> **Excerpted records**
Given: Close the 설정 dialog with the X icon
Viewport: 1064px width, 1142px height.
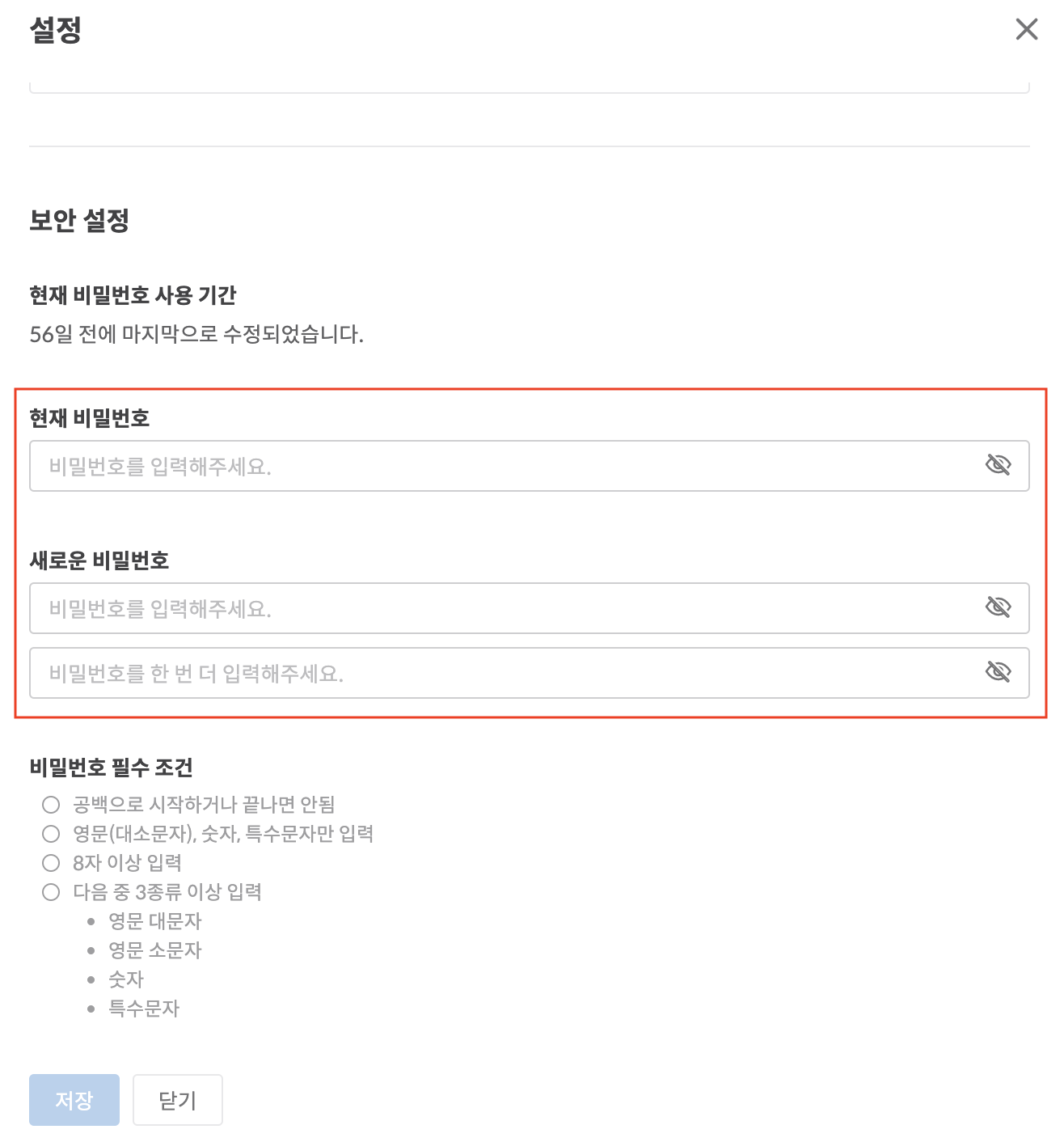Looking at the screenshot, I should point(1026,30).
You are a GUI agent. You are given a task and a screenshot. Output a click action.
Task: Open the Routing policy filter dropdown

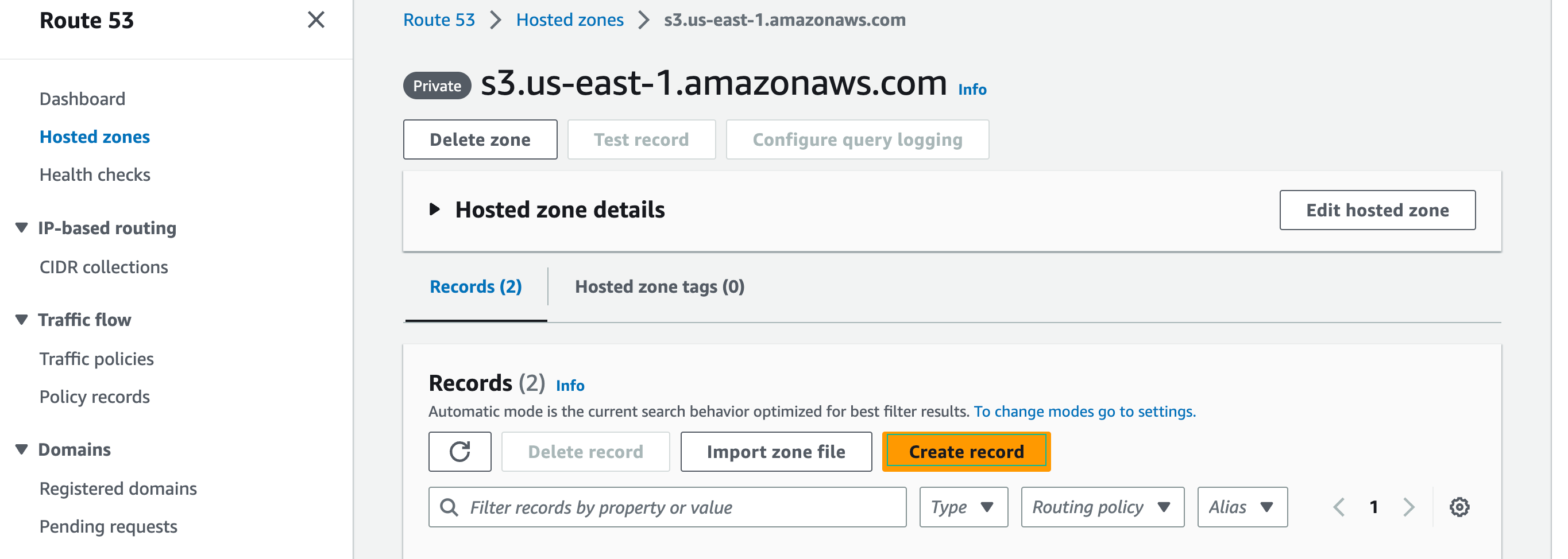click(1102, 507)
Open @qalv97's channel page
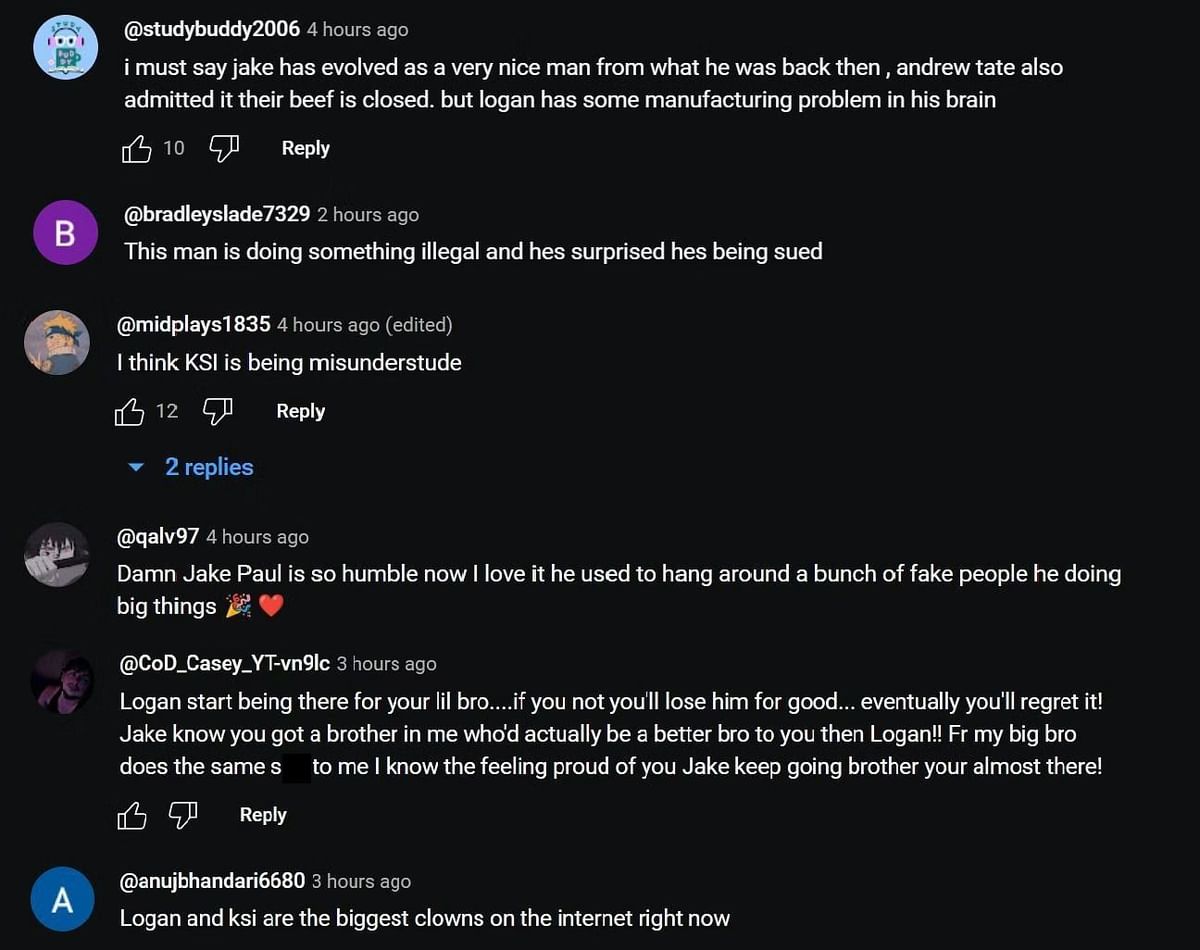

> **Task details**
When you reproduce the material, keep every word exact and leave each picture out.

> **Solution to this exercise**
Given: Close the 설정 dialog with the X icon
Viewport: 1064px width, 1142px height.
Looking at the screenshot, I should point(1026,30).
You are a GUI agent. You are given a task and a screenshot. Output a click action.
Task: Open the Routing policy filter dropdown

click(1102, 507)
Open @qalv97's channel page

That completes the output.